Today I went to South Bend for a doctor's appointment and IV steroids. I can breathe now. And I'm wide awake at 10:00, doing my hyperactive hummingbird imitation. I do hope to sleep sometime. But, as you well know, this is normal while I'm on steroids. And breathing is a hard habit to break.
I came home Elm Road to the bypass so I could see that new section. You should go look at it - it's pretty amazing. The northern part goes west of the old road - we could tell that - and the south part is what we were looking at that was going on about a quarter mile east of the old road. And it all look seamless, as if the road has always been there. The neighborhoods that grew up around old Elm Road are still there and have much less traffic. It was done well.

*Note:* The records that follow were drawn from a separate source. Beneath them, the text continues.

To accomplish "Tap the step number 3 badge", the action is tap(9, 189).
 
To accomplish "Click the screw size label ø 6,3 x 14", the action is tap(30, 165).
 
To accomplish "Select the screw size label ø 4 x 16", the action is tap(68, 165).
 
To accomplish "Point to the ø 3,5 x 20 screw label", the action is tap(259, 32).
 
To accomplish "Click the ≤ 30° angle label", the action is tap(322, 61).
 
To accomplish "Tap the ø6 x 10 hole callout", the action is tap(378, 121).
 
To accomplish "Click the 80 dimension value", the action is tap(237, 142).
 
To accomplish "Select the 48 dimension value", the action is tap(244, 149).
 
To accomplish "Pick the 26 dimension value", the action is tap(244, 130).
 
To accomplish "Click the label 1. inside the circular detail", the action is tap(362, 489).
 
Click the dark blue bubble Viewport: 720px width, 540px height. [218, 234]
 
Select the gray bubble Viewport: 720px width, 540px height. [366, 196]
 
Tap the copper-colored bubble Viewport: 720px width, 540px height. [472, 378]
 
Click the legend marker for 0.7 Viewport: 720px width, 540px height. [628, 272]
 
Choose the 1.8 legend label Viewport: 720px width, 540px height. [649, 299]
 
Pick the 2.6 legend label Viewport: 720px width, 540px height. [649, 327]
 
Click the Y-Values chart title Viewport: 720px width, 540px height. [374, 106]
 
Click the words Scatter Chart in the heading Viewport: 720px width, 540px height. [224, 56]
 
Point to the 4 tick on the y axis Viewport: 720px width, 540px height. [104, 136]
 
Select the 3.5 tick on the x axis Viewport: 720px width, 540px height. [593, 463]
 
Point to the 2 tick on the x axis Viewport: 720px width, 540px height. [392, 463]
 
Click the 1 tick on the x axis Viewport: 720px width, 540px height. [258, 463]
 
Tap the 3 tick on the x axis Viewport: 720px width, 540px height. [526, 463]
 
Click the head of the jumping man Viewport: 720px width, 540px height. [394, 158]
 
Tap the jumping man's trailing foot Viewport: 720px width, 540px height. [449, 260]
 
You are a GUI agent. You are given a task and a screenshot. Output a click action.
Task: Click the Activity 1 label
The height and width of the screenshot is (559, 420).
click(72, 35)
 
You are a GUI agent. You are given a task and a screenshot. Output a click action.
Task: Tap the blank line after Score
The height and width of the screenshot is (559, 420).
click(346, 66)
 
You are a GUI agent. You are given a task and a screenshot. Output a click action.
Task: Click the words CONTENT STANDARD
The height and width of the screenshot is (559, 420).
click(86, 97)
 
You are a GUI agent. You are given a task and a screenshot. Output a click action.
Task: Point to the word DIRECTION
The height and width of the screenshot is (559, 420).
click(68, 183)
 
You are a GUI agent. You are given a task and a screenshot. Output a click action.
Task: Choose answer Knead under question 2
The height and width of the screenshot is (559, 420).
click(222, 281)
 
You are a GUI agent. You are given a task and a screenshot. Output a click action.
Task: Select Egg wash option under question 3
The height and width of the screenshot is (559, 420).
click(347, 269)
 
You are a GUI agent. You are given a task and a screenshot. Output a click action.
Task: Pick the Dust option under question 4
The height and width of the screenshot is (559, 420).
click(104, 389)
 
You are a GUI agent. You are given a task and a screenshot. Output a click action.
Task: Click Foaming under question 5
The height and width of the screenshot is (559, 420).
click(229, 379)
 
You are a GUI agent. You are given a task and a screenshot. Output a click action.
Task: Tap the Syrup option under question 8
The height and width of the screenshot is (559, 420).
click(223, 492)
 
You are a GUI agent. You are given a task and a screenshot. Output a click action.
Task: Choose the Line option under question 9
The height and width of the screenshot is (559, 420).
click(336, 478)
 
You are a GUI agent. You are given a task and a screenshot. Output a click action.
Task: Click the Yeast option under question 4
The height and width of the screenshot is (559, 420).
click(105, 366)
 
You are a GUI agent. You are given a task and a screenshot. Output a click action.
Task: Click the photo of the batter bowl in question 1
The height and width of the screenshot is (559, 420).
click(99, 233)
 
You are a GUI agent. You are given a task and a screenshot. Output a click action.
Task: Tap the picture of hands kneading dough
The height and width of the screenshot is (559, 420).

I did something today that most people wouldn't approve of, but I know you'll understand. I took Jefferson to Elm, and this time I turned in at your old rehab place. I drove down there and sat for a minute. It felt just like it did when you were there. (Except that if you were there I'd have straightened the crooked blinds in the window of your old room.) I had strong and mixed emotions every time. The first thing I felt was the flutter of excitement that I was going to get to see you, rather like I felt getting ready for a date in college. The second was dread - what would the news be this time? Would you be better or worse? That feeling became more intense as time went by and you weren't doing well.
I still felt both of those today. That surprised me a little. I'd expected grief. But my emotions skipped right back to the old track, like a record that's been played too many times. This was probably the last time I'll play it - I doubt that I'll go back there again. I don't know why I had to do it today. But it felt right, and this journey has taught me to go with my feelings without having to understand them. As I always said, it's illogical to expect yourself to be logical all the time. You're the only person who ever understood what I meant. It seems obvious to me.
So tonight, thank you for understanding me - the part about being illogical, and my need to go back there today. I thought you were smiling when I turned in to the drive. You understood that I have a deep need for commemoration, for honoring the past. Today I honored that dreadful part of our time together. I honor your courage, patience, and determination. I honor all that you are. I honor both of us for getting though that, by and large, gracefully. And I honor them for doing the best for you that they could.
Now I have to try to sleep, and you have to go check out the new stretch of Elm Road. Yours will by the easier task. Wish me luck!